Comecei a ler um artigo da London Review of Books sobre duas novas versões do clássico da língua inglesa "Sir Gawain and the Green Knight", e pensei: o texto que irei escrever sobre isto conseguirá afastar qualquer leitor desde a primeira linha. Quem se interessa pela poesia medieval inglesa ou pela opinião de um crítico com muito tempo em mãos para gastar? Keep it short, keep it simple. O uso de expressões em língua estrangeira é também um claro sinal de pedantismo. Contudo, atrevo-me a perguntar: não será batido reclamar do uso de expressões em língua estrangeira? Entre ser pedante e repetir lugares-comuns, quem se atreverá a escolher? Já se foram todos? Então é assim: o texto, escrito por Frank Kermode, consegue ter mais interesse num parágrafo do que a melhor recensão publicada num jornal português na última semana sobre a última excitação editorial. Nem sei bem qual é; tenho reparado que a imprensa portuguesa tem-se dedicado de corpo e alma à nobre arte da investigação do bas-fond social - apenas assim se explica a profusão de reportagens, entrevistas e outras variações propagandísticas à volta de uma nota só: a arte de vender o corpo.
Querem o link?

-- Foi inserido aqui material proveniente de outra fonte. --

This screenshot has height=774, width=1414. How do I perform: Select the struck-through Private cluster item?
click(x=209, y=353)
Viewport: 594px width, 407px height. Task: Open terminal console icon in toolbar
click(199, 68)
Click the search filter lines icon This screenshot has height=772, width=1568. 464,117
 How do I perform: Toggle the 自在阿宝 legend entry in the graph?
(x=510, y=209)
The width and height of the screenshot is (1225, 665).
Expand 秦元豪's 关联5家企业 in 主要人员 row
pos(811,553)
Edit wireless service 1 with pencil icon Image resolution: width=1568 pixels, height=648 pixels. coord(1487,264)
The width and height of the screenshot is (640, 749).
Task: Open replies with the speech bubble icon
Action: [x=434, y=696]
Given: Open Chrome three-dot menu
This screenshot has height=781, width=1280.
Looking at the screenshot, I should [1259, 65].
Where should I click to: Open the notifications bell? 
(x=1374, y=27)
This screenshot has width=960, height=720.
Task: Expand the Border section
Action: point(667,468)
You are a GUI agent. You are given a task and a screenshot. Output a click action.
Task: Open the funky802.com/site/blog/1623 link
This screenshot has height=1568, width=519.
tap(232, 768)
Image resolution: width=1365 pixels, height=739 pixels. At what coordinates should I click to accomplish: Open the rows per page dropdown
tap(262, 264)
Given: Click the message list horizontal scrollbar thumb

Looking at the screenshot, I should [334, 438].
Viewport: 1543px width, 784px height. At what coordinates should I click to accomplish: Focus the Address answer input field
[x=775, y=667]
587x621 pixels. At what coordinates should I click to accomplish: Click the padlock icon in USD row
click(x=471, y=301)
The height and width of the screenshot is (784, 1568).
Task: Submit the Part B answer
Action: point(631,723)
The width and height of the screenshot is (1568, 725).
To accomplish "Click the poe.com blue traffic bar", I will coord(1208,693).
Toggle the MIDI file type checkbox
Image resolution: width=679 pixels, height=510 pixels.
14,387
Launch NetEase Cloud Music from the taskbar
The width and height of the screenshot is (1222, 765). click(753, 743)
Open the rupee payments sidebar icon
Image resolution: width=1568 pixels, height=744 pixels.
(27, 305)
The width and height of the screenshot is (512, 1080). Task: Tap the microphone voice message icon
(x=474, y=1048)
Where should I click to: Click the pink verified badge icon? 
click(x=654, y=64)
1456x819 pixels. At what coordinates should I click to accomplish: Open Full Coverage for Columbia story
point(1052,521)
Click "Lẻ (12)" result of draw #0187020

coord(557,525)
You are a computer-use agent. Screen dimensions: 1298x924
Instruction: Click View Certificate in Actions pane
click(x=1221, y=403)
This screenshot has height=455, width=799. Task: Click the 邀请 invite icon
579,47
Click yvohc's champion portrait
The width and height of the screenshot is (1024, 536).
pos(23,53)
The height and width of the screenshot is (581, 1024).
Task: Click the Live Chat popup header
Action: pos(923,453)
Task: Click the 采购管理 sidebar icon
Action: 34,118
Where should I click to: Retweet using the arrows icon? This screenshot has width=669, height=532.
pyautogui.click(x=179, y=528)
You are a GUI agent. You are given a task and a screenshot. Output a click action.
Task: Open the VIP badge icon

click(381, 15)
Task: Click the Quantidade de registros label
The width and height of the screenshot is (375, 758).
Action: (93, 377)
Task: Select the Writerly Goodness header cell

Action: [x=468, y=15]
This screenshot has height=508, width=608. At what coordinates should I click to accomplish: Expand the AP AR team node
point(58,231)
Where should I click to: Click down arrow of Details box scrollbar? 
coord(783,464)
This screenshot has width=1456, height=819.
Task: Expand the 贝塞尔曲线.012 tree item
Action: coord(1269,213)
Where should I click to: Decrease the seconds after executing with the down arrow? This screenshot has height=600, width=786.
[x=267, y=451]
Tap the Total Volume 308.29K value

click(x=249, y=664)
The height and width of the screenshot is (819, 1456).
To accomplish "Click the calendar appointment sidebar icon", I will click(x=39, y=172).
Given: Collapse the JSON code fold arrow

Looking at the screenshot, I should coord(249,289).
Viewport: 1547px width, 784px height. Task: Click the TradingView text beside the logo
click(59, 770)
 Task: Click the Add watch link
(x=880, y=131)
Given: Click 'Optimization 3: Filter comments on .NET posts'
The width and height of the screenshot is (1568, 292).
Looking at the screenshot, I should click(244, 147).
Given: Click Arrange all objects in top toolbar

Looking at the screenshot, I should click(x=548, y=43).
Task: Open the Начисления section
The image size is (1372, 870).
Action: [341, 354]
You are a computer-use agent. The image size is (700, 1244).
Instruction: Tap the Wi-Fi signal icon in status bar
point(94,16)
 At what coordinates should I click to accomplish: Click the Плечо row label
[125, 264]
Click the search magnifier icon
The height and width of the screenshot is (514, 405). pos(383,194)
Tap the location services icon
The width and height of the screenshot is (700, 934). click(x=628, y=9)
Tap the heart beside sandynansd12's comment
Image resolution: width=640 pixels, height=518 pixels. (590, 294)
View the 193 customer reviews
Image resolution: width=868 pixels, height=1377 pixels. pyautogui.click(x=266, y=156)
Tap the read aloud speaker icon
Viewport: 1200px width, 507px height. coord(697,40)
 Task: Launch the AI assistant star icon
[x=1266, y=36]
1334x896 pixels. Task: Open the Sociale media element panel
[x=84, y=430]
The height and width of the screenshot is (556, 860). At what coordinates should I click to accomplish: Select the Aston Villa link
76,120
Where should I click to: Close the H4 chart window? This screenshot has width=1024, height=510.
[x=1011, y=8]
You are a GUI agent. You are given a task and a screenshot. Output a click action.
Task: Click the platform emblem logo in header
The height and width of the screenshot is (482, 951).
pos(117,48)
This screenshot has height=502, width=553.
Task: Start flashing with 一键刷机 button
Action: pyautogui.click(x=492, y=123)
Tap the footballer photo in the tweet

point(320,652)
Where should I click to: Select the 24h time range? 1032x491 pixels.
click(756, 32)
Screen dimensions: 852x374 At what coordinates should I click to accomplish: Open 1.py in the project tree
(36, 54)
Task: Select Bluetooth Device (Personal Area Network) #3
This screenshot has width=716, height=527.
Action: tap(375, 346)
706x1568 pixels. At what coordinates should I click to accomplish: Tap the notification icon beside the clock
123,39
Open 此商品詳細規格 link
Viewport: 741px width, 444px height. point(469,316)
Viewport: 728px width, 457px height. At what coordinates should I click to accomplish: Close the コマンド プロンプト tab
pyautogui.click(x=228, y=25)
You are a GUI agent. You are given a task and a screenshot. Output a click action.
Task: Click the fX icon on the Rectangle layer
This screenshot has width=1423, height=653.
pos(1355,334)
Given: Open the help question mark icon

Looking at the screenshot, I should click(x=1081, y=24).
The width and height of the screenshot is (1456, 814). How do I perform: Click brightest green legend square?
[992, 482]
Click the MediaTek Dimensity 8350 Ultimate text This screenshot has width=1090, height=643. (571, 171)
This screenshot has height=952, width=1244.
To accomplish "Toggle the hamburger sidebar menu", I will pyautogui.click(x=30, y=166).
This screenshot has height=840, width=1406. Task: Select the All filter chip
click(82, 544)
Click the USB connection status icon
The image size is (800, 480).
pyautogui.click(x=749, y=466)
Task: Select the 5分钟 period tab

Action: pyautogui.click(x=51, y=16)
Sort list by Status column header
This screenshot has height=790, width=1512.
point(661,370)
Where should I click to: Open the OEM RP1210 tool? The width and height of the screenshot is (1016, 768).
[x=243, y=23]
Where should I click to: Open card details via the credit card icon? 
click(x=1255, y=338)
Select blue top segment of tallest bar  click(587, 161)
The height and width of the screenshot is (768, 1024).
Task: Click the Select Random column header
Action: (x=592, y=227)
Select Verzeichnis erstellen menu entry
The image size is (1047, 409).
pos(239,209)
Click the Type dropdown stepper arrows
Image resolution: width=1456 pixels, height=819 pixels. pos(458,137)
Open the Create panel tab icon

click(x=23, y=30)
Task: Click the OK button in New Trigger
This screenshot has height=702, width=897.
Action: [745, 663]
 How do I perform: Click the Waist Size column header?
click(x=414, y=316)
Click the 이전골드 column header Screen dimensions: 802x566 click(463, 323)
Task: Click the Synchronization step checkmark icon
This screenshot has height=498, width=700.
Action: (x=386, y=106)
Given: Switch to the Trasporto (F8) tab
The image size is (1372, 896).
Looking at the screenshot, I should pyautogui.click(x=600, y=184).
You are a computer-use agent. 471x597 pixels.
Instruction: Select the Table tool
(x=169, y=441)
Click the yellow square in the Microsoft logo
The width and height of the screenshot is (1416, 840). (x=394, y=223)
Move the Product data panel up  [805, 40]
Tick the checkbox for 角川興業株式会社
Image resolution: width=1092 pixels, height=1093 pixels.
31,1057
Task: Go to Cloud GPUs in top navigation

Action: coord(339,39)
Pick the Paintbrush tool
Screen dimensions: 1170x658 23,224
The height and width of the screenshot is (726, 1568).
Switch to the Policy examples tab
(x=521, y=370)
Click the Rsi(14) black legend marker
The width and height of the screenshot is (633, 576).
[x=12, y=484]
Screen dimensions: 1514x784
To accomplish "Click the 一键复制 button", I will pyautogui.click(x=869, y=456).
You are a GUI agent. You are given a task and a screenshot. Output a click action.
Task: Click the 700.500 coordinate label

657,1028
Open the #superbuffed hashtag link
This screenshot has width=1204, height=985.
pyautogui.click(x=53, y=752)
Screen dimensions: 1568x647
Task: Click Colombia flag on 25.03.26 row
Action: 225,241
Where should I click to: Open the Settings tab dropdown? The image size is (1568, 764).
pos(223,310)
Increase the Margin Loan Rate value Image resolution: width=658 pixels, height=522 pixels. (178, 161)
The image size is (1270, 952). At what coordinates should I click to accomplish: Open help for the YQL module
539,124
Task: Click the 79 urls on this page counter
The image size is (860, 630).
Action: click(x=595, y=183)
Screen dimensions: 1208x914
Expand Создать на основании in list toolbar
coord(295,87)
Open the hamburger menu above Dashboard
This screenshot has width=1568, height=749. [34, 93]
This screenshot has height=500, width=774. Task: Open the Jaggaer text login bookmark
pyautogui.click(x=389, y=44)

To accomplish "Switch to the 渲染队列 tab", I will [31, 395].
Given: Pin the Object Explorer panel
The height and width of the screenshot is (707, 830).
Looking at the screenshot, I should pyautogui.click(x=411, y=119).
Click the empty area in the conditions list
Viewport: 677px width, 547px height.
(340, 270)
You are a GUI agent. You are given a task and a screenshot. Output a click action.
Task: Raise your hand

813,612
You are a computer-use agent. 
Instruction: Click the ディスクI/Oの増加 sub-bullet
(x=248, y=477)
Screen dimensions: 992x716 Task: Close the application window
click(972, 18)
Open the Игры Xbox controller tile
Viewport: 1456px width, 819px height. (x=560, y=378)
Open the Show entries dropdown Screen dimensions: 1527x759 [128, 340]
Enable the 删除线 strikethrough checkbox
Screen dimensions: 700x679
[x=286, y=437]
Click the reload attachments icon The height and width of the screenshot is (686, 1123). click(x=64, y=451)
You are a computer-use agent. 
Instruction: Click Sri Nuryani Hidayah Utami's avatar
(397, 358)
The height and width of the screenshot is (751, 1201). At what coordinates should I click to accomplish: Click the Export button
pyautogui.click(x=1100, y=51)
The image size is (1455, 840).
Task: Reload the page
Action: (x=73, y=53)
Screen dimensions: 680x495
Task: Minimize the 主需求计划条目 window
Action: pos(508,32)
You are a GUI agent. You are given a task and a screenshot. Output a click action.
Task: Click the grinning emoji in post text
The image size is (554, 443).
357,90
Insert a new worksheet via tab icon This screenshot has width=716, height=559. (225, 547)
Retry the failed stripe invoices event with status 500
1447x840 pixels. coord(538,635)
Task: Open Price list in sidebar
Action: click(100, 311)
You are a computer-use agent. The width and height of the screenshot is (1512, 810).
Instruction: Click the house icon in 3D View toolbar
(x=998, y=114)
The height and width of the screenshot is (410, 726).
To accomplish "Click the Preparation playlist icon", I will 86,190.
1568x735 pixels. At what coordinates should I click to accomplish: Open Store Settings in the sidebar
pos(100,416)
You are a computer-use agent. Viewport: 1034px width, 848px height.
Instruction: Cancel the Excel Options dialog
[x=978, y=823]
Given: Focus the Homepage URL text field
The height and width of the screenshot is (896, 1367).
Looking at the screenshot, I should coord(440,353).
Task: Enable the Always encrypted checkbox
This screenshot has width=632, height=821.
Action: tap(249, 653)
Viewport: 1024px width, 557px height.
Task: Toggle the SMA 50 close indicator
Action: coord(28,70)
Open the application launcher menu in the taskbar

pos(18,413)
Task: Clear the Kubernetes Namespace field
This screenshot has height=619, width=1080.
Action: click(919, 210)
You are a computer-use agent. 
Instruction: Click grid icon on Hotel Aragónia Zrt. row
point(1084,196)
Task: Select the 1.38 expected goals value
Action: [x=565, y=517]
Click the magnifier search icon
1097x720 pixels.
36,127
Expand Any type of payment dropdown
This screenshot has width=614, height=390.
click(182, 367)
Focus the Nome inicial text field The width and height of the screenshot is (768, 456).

Aqui está. Repare-se na introdução, onde Kermode fala da obra e do seu historial e importância para a literatura inglesa. Note-se as referências intertextuais, a criações que se inspiram no clássico, a outros estudiosos da obra. Tenha-se em atenção o elegante uso da linguagem, intercalando explicações técnicas (mas nada fastidiosas) com observações irónicas enriquecidas pela diversidade vocabular, principalmente no uso de adjectivos. Adjectivos... a classe de palavras preferida de qualquer crítico médio português. Mas atenção, sempre utilizados com comedimento, ousando pouca variação nas combinações substantivo/adjectivo (um pouco à imagem das equipas de Mourinho). Mas Kermode abusa. E julga que pode criar interesse no leitor, cativá-lo para a leitura de um texto exigente mas nem por isso menos obrigatório. Didáctico? Não, isso é chato, cheira a escola. É apenas a arte de bem escrever sobre livros. Há gente a nos jornais portugueses com esta facilidade na escrita? Poucos, sobrevivemos ainda na era da formatação do estilo. E ainda por cima, deixámos de ter polemistas, a Internet e as auto-estradas tornaram o país ainda mais pequenino e medroso.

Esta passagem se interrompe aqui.